O presidente do Porto, Jorge Nuno Pinto da Costa, descreveu as autoridades portuguesas no editorial da revista oficial do clube como "ignorantes e oportunistas" por impedirem a presença de público nas modalidades desportivas.

"Ignorantes porque não sabem reconhecer a importância social e económica de atividades que envolvem milhões de pessoas, como espectadores e como praticantes, que pagam muitos milhões de euros em impostos e que contribuem para o prestígio do país", explicou o presidente dos azuis e brancos.

Em Portugal, os jogos de futebol e outras modalidades são disputados à porta fechada e, de momento, o Governo não prevê autorizar a entrada de adeptos nos estádios e arenas até comprovar a evolução da pandemia durante o outono.

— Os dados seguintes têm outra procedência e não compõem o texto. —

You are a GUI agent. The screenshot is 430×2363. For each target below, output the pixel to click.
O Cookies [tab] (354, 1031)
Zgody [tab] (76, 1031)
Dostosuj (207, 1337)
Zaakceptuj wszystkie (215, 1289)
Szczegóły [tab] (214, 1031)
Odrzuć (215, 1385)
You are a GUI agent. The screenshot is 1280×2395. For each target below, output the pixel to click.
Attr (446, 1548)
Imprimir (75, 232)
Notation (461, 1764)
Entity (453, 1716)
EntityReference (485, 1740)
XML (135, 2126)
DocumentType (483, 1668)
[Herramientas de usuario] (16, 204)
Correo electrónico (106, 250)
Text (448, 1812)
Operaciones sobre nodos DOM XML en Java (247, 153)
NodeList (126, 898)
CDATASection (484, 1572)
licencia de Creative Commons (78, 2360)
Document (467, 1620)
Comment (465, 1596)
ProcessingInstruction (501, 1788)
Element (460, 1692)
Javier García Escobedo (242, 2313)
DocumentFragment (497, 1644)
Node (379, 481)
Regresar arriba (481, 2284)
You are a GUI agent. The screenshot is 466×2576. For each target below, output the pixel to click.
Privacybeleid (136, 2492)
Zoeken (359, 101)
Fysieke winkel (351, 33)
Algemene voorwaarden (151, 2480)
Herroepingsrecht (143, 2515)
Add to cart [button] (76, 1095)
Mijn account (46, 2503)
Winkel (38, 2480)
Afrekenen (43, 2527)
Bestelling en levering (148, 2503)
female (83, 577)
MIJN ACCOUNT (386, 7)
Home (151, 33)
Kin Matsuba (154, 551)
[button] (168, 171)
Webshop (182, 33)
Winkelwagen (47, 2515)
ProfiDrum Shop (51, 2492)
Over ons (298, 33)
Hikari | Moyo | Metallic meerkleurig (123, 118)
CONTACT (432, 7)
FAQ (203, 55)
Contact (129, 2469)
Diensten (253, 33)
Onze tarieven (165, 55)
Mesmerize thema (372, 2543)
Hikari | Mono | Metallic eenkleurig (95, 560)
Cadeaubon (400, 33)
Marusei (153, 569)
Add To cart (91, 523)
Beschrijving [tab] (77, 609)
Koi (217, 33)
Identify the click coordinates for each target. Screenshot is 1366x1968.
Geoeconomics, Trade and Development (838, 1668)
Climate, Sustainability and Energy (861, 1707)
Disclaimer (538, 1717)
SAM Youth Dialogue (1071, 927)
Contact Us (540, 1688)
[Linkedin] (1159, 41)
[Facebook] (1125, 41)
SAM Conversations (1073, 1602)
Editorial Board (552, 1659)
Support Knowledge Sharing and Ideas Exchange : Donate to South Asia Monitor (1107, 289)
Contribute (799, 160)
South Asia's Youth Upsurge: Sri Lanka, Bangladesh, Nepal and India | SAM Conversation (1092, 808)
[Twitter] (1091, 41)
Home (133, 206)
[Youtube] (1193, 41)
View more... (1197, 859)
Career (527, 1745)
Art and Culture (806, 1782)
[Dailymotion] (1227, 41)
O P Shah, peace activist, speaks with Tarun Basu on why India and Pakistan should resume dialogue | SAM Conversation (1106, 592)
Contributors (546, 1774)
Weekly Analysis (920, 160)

Na revista "Dragões", Pinto da Costa também argumenta que as autoridades portuguesas são "oportunistas" no que refere ao desporto já que "há certos momentos em que nunca faltam. Seja nas finais da Taça, nos jogos da Seleção ou nas alturas em que se assinala algum feito relevante de um desportista português".

Para o presidente portista, a ausência de adeptos nas bancadas é "uma decisão que prejudica todos: adeptos, jogadores, clubes e o país no seu conjunto".

"As praças de touros do Sul de Portugal estão quase cheias. Os concertos de música e espetáculos de comédia têm plateias preenchidas. Também não falta gente às iniciativas políticas dos partidos e a grandes cerimónias religiosas", recordou Pinto da Costa.

A Liga portuguesa de futebol começa na próxima sexta-feira, e tanto o seu presidente, Pedro Proença, como outros responsáveis dos clubes lusos manifestarem o seu desagrado com a proibição de adeptos nas bancadas.